> _Problem details_
For the word "computer", determine how many lines of the entries below contain it, and give only that number.

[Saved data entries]
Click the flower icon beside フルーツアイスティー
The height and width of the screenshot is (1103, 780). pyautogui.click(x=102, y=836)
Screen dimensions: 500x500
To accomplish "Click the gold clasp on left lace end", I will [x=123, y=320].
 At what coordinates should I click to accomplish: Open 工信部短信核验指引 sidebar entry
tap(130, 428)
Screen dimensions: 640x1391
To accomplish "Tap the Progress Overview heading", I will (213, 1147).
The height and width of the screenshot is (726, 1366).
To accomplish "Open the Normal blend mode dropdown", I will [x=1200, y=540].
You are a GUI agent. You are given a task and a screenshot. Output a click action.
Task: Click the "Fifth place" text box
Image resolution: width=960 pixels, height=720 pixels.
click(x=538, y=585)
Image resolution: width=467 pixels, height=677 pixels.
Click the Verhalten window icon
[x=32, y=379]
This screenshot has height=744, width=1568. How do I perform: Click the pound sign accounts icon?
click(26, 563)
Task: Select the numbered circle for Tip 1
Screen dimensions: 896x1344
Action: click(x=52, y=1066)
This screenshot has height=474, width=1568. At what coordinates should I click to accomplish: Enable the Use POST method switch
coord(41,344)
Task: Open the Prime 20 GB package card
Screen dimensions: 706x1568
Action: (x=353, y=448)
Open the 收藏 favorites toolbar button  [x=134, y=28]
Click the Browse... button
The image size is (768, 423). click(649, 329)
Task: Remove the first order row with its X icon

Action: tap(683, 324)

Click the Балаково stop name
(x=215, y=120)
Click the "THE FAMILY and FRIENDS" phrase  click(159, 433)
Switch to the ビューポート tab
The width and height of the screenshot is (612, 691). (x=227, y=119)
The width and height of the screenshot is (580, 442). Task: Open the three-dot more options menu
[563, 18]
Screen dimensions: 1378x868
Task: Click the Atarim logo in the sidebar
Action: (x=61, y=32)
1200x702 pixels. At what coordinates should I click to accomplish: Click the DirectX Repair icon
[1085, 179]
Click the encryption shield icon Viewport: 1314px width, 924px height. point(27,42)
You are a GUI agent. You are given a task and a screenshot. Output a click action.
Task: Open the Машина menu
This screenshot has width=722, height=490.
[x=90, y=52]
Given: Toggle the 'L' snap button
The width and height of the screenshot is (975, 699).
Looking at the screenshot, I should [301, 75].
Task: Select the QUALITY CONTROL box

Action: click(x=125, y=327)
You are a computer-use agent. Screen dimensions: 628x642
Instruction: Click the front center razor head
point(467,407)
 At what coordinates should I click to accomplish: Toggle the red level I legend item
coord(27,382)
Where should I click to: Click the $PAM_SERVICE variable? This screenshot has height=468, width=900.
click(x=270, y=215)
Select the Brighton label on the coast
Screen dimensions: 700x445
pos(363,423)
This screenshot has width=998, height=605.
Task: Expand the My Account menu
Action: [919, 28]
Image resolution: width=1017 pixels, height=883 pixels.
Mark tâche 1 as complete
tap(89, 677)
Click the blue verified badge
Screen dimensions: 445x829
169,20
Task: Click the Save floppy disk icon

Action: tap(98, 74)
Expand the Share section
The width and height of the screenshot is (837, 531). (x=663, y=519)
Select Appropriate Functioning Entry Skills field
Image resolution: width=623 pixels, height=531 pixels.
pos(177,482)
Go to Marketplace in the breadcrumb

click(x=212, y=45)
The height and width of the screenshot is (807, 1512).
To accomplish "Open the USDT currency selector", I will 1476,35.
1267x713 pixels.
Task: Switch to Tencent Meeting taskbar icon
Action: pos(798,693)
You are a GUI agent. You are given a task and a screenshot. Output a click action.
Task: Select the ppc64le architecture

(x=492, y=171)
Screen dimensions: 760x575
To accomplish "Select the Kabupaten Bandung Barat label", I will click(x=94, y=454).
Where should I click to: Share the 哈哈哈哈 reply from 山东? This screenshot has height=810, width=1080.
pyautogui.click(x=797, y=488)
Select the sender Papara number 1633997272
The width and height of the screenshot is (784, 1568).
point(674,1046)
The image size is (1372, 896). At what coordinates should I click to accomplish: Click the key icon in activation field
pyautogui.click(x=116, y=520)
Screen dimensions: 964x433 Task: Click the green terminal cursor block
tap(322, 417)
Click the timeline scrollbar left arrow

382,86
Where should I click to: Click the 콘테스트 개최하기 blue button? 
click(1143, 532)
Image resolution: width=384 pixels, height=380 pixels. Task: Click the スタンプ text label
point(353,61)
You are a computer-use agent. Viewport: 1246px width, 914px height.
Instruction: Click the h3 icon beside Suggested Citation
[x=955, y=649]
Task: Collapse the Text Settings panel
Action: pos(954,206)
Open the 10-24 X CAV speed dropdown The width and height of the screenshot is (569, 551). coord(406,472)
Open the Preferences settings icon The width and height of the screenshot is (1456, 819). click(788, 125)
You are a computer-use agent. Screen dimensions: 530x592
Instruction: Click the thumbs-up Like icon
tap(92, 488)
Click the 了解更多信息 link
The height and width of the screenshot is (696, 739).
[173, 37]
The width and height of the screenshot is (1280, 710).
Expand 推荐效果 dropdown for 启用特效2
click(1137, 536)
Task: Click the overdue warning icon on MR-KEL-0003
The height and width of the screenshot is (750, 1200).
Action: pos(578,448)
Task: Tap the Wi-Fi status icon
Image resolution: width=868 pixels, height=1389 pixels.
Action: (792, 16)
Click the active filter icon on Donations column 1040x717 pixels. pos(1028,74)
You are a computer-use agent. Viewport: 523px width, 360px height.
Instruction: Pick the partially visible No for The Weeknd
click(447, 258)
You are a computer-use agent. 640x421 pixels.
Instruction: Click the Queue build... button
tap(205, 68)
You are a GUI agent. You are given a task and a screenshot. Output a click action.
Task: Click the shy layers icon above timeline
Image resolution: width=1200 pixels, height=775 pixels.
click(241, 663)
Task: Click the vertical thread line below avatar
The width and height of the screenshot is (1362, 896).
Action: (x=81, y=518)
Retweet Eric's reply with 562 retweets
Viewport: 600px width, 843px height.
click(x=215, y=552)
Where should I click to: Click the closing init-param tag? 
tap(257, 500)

> _Solution_
5